Florida Governor Ron DeSantis recommended a $91.3 billion state budget to legislators Friday prioritizing the environment and education reforms and cutting the state’s technology agency.
That’s a modest increase of $2.6 billion more than last year’s budget of $88.7 billion. The breakdown includes increased funding for the Everglades, elections and mental health – but kept Medicaid stable. The budget will serve as a guideline to Florida legislators, who will decide the final blueprint during the legislative session beginning on March 5.
“At the end of the day, I think if we keep Florida as a low tax state, if we remain fiscally responsible, but then target our resources to things like environment, education, things that benefit the state as a whole, I think we’re setting ourselves up for success,” DeSantis told press Friday morning.
DeSantis’ “Bold Vision For A Brighter Future” budget increased public school spending by just 0.5 percent compared to last year. He vowed to overhaul the Best & Brightest teacher scholarship which rewards teachers based on standardized test scores, instead touting $500 million to reward and recruit teachers using other indicators.
“To me that didn’t make sense, teaching is as much about the heart as the head,” he said.
Ed Hawkman, assistant principal at Wiles Elementary, said he’s all for changing the testing-based scholarship.
“How you scored on the ACT doesn’t determine whether you’re an effective teacher,” Hawkman said.
A day ago DeSantis abolished the nearly decade-old Common Core initiative in K-12 schools in an executive order. Common Core created standards for math and language arts classes in each grade.
In place of it, he asked Commissioner of Education Richard Corcoran to revise the standards in the upcoming year. Parents and teachers across the state plan to have an active role in the decision, said Linda Kearschner, president of Florida’s Parent Teacher Association.
DeSantis also divvied out $10 million in funding to train more computer science teachers, and added $50 million for school safety funding, but not necessarily for the Coach Aaron Feis Guardian program.
“The Guardian I think is a good idea.

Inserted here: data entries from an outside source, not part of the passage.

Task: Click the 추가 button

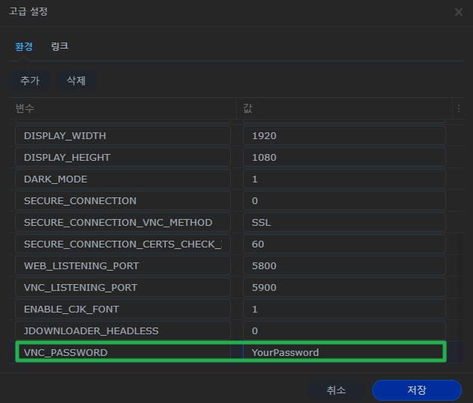Action: tap(30, 81)
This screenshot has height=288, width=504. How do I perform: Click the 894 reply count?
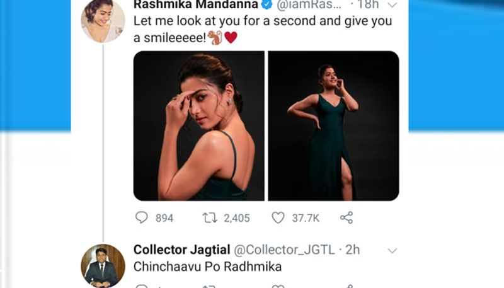tap(164, 218)
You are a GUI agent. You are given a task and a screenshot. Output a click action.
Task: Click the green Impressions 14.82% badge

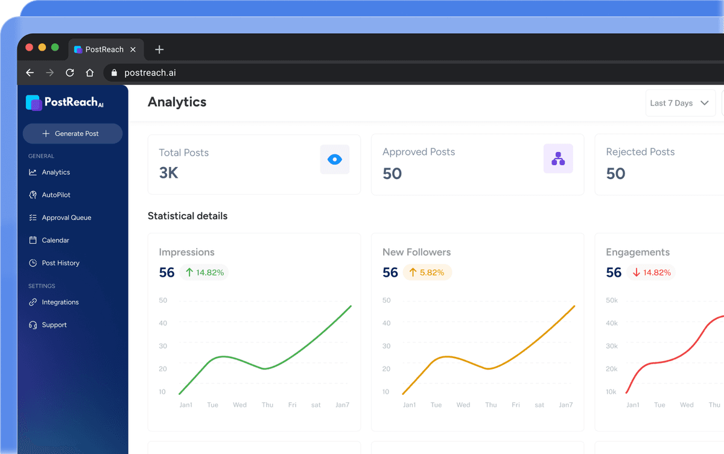[204, 273]
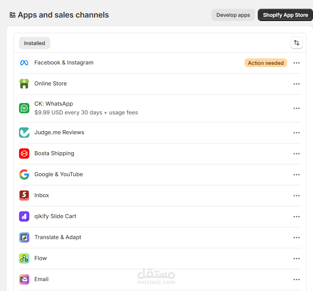Expand the three-dot menu for Online Store

point(297,84)
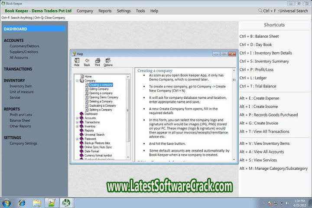Switch to Book Keeper bk taskbar icon
The width and height of the screenshot is (312, 208).
[x=66, y=202]
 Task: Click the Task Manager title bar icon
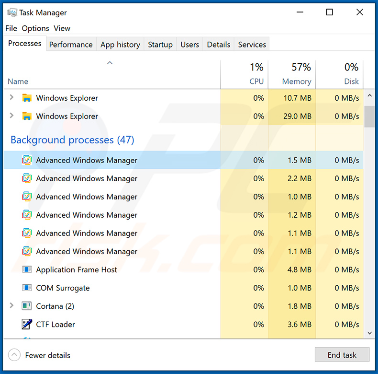pyautogui.click(x=12, y=12)
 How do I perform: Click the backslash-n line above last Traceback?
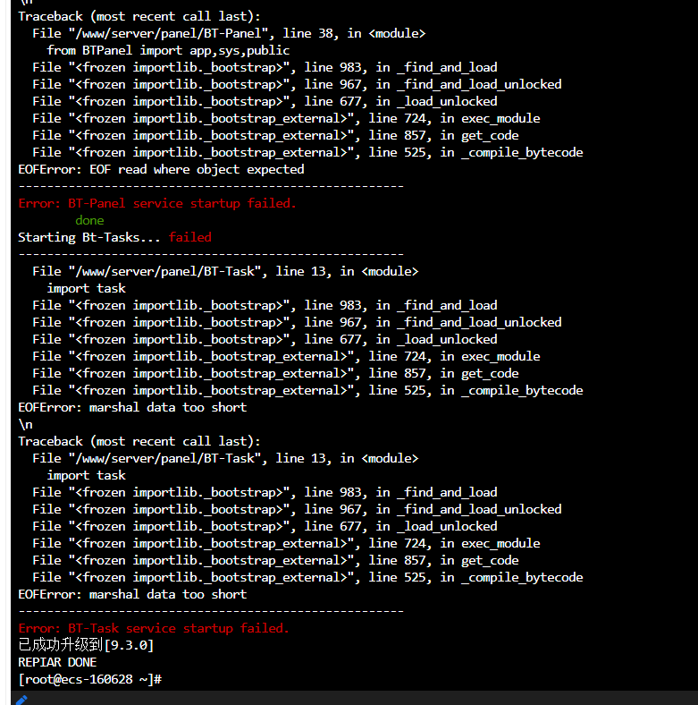pos(25,424)
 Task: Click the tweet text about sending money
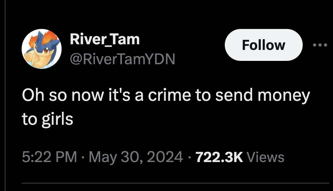point(166,96)
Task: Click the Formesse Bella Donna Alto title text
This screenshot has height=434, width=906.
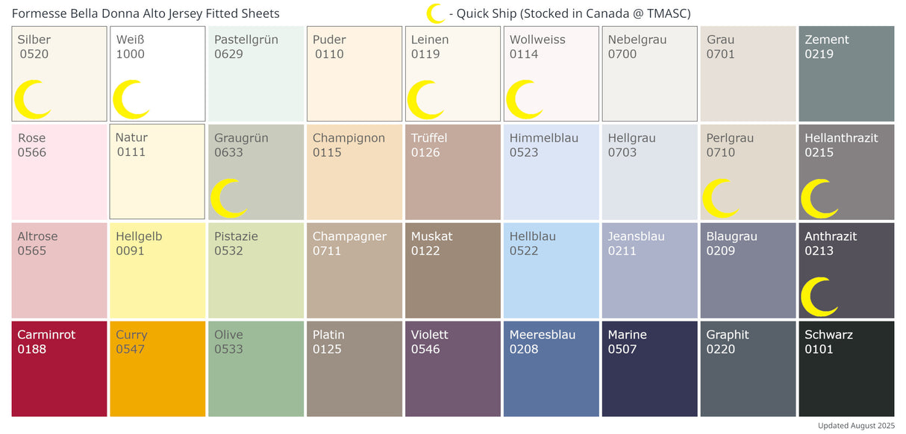Action: coord(146,13)
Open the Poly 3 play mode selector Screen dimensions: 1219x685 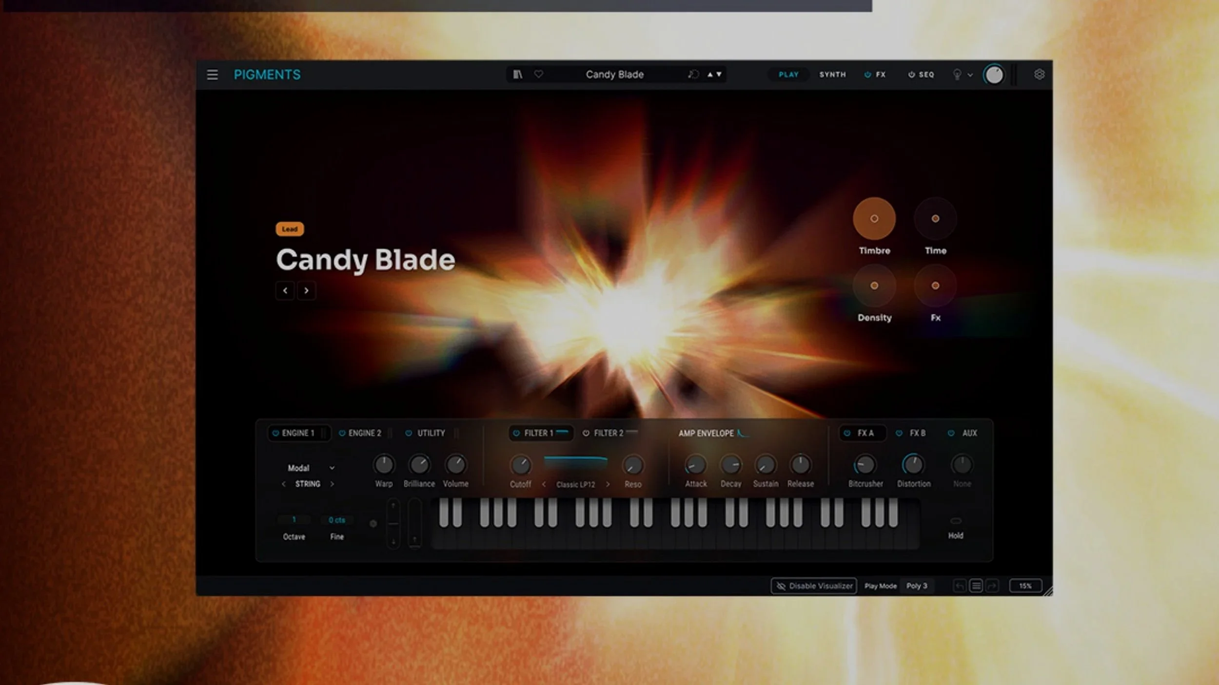point(917,586)
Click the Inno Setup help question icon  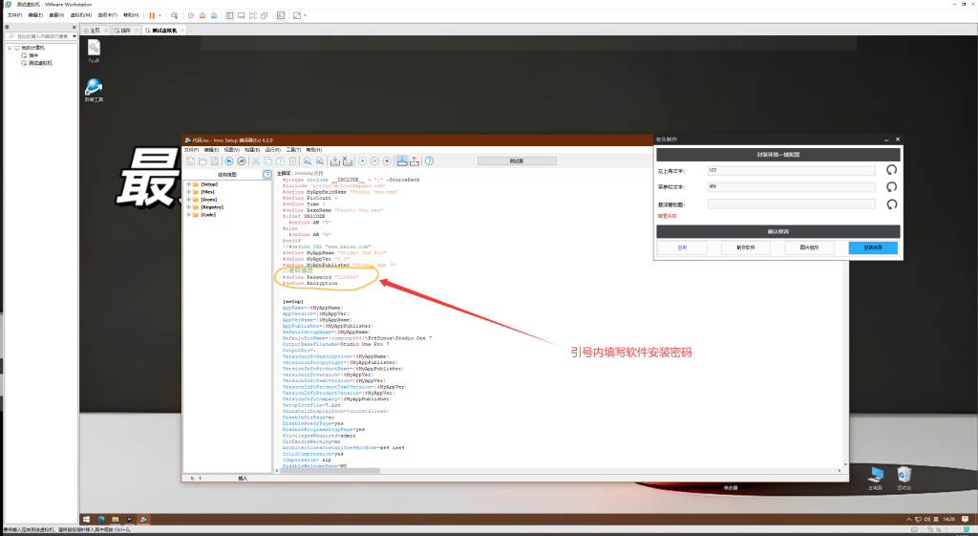tap(430, 161)
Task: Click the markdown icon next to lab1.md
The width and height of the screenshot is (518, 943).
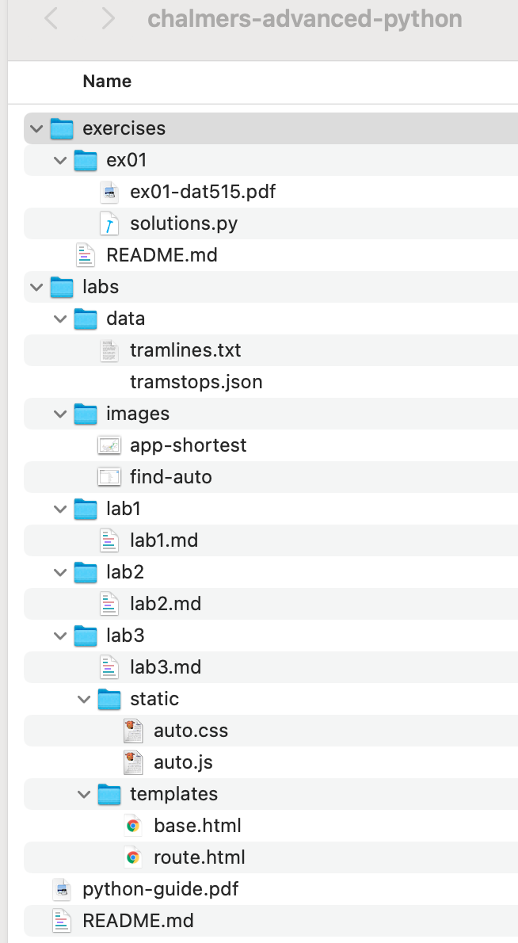Action: click(x=109, y=540)
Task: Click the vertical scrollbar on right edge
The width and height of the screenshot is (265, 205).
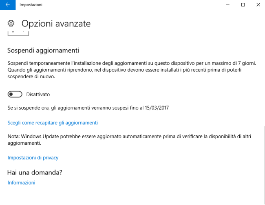Action: [x=264, y=165]
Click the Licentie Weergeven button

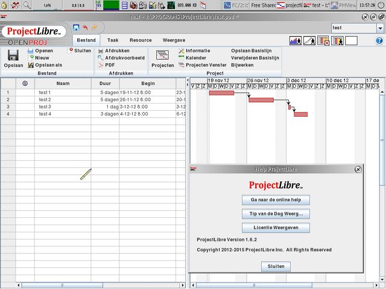[276, 228]
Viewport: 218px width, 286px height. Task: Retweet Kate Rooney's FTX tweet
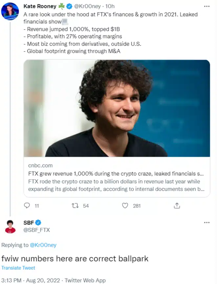click(x=75, y=206)
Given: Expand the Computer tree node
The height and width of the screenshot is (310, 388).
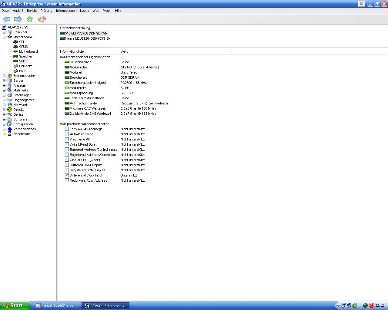Looking at the screenshot, I should click(4, 32).
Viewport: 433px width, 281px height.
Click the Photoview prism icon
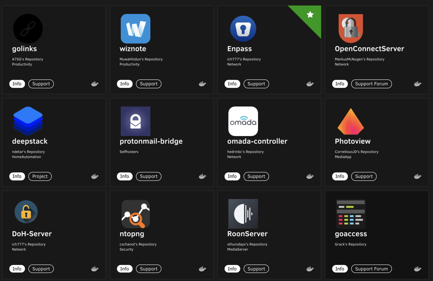(350, 121)
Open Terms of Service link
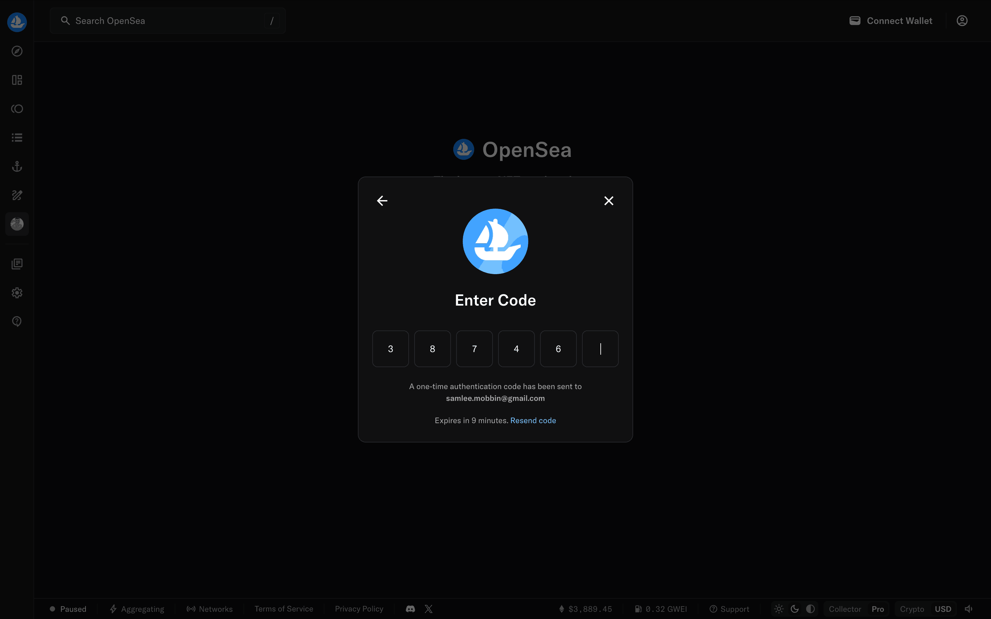Screen dimensions: 991x619 pos(284,609)
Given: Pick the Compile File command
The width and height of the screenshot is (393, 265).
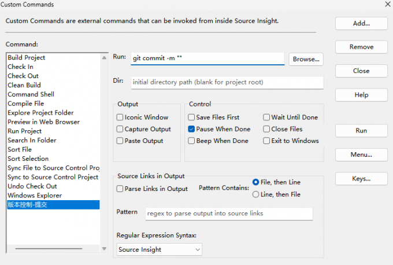Looking at the screenshot, I should tap(26, 104).
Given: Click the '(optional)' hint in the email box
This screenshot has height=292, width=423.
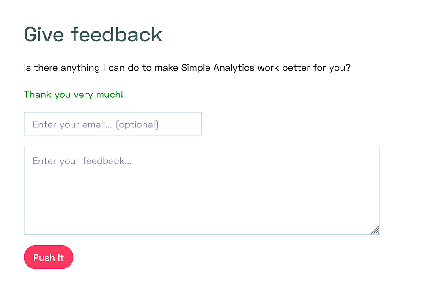Looking at the screenshot, I should [137, 124].
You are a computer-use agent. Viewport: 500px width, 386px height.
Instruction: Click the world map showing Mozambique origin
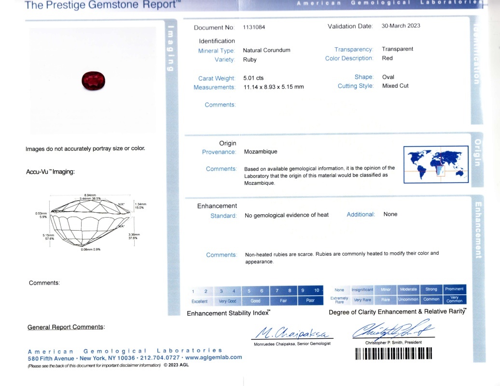click(x=436, y=164)
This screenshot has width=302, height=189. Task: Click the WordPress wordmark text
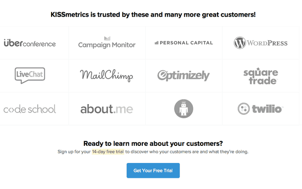[267, 43]

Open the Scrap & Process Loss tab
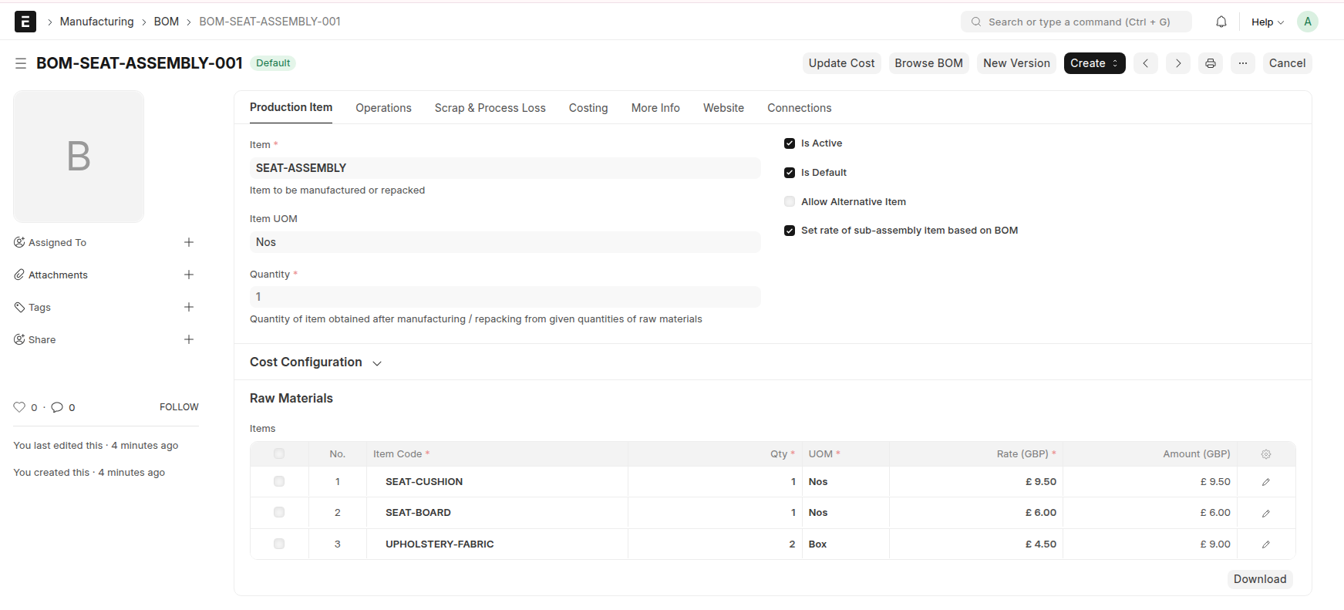click(490, 108)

But here’s the thing: We have a big, diverse state,” he said. “The threats for school in Dade is different than Hamilton. I want to recognize that.”
The unused funds from last year’s Guardian allocation — around $58 million — will be open to counties who want to apply for the grant now, and those already using it. The other $50 million will be open to other security measures.
“A lot of districts don’t have SRO’s and so they’re scrambling,” Hawkman said. “It’s important for children, parents and teachers, I think, to see a law enforcement official on campus.”
DeSantis stood by his decision to freeze university tuition costs, adding $30 million for performance funding specifically.
Florida also needs a $300 million property tax cut and sales tax holidays, DeSantis said. Although he previously spoke of cutting business taxes, he said Friday that he expects the increase in revenue to reduce the taxes naturally.
Randy Holcombe, economist at Florida State University, questioned effectiveness of tax holidays.
“I don’t think it’s that good state policy, if you want to have tax cuts, we ought to just lower tax rates,” Holcombe said about the proposed policy.
DeSantis plans to back Senate President Bill Galvano’s requests for infrastructure, giving $9 billion to relieve congestion in big cities, he said.
But in spite of Galvano’s stated House priority to reform Medicaid, DeSantis’ budget funds Medicaid based on projections. The $98 million cut to Medicaid retroactivity, a policy that covered applicants before they even applied, will continue, he said.
Medicaid may change, however, depending on future decisions of DeSantis’ newly appointed Agency for Health Care Administration leader, Mary Mayhew.
To combat the opioid crisis, he asked for $84.6 million for prevention and recovery, about half of it coming from federal dollars.
The governor recommended cutting the Agency for State Technology, instead letting the Department of Management Services take over its role.
“At the end of the day, I think people have not been happy with this office,” he said.
Hurricane recovery deserved $1.7 billion, DeSantis said, not just for damage from Michael, but all hurricanes. Almost three hundred million dollars will come from general revenue — federal funding will cover the rest.
DeSantis proposed a $625 million “down payment” for water-related projects, in line with his earlier executive order laying out a four-year commitment to restoring the Everglades and improving water quality.
Senate Democratic Leader Audrey Gibson seemed optimistic about DeSantis’ proposal.
“I am encouraged to see the governor’s commitment to priorities Democrats have long-embraced, especially the clean-up of our water, and increased funding for public education,” she said in a release.
In response to the Florida recounts, DeSantis asked for a $12.2 million increase for election cyber security enhancements.